Makerere University students trained in environmental health held sessions with the community to teach the importance of hand washing, keeping food from contamination, preventing the spread of germs, and the basic principles of sanitation. Residents also were trained on a series of relatively inexpensive methods of chlorinating contaminated water and making it safer to drink using chlorine packets.

A DVD was produced as a result of the partnership funded by the United States Agency for International Development (USAID) to further educate residents of the necessity of clean water. The level of participation and excitement at the sessions was high. Residents shared what they learned about hygiene, improving sanitation in their homes and the introduction of tippy taps.

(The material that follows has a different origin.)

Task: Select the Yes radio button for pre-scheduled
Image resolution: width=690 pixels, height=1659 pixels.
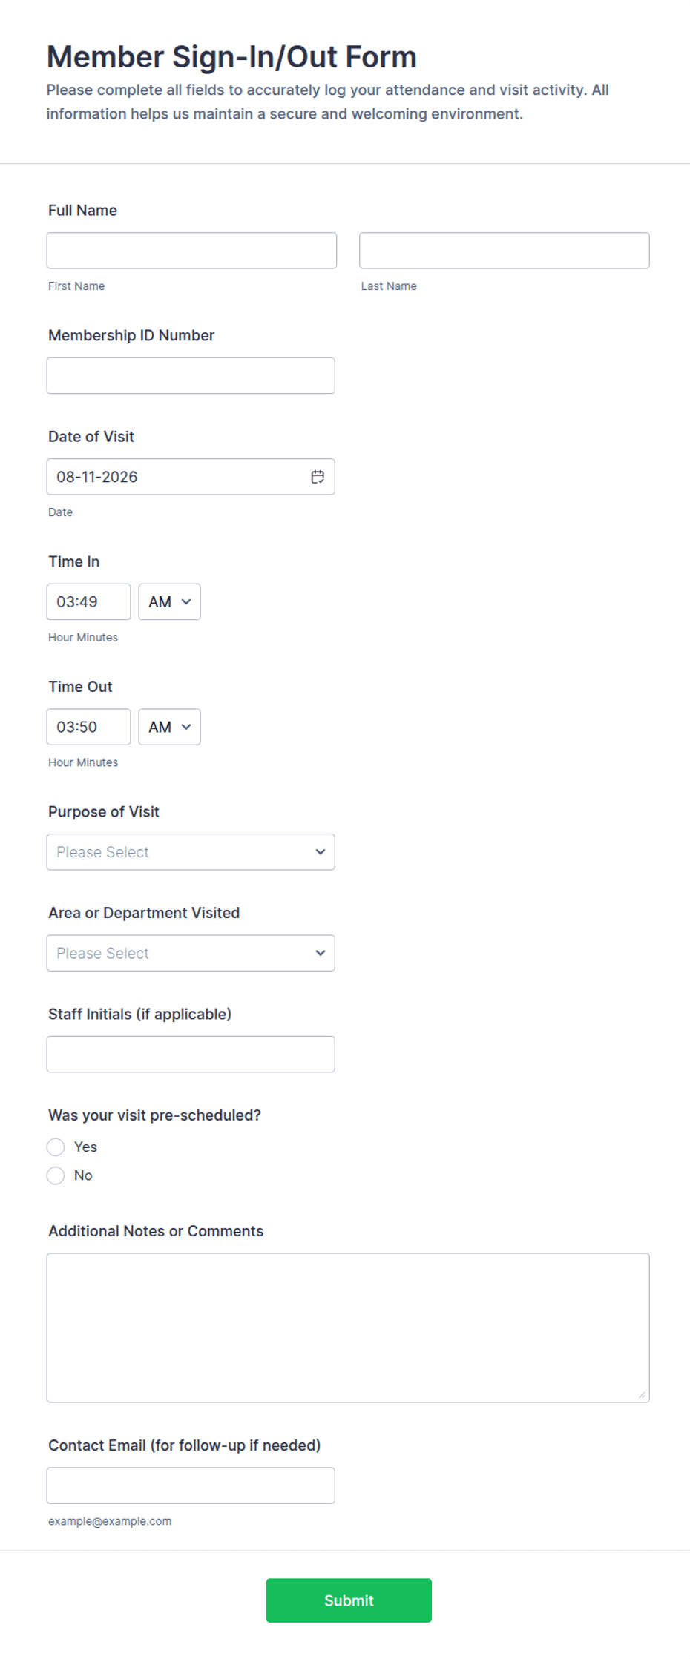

Tippy taps are central to WASH Methodology. These one- or two-gallon plastic jugs are filled with water and hung on the end of a stick which tips the tippy tap releasing a small stream of water for washing one’s hands. “This has turned out to be one of the best ways to improve health in these poor communities that people in various African communities have found to work. When I was there last summer, there had been a tippy tap installed on almost every one of the outhouses in both communities.” Carpenter continued, “The people are proud of it, and they were using it.”

With the success and acceptance of tippy taps, Dr. Carpenter is enthusiastic about the next phase of the SUNY/Makerere partnership. Contingent upon additional funding, Carpenter also hopes to create facilities to survey water sources and sanitation. “We’re very determined to continue and expand this program,” he said.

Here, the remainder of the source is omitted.